## EXERCISE BRIEF
Rewrite everything from the line containing "You are a GUI" down to the line containing "click(93, 106)" as a numbered list, leaving out blank lines. Include only those lines of the items below.

## EXTRACTED RECORDS

============

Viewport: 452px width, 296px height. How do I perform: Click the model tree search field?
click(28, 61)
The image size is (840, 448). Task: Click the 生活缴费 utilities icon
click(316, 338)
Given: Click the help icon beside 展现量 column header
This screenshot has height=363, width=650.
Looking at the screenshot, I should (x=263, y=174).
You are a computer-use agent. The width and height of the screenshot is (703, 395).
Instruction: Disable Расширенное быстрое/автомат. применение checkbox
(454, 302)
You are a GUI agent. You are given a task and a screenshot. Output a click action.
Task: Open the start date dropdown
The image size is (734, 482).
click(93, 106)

============

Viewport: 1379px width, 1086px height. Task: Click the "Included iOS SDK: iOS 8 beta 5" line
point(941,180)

============

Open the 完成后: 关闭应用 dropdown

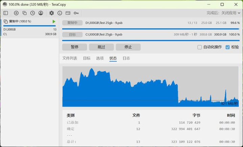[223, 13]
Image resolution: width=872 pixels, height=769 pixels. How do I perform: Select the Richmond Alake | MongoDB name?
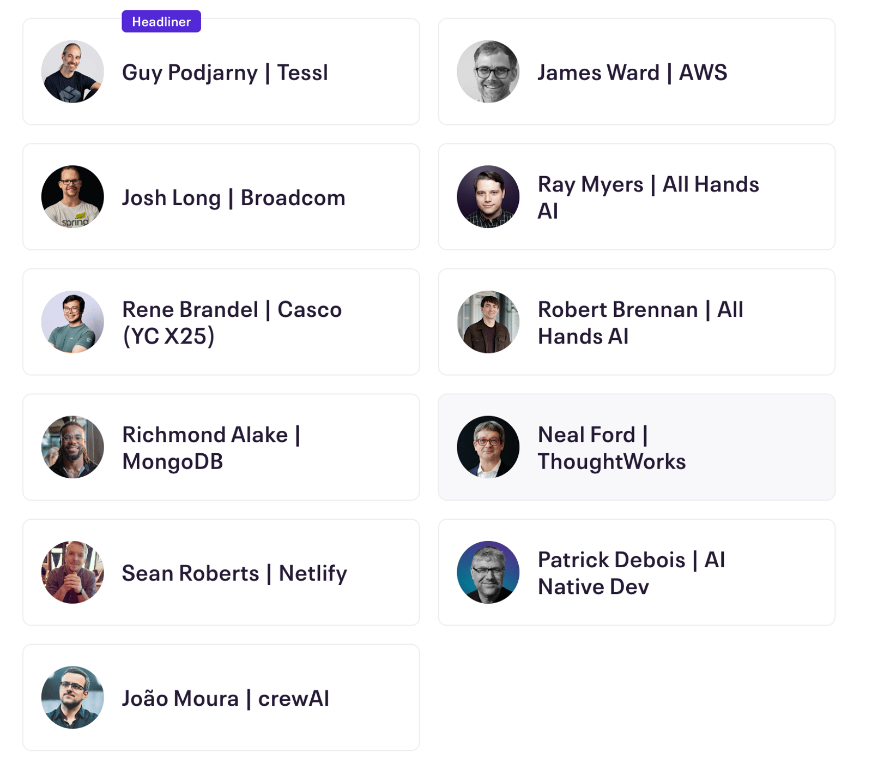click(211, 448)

============

## FINISHED TASK
1. You are a GUI agent. You are given a task and a screenshot. Output a click action.
2. Task: Open the start date dropdown
3. The image size is (734, 482).
4. click(93, 106)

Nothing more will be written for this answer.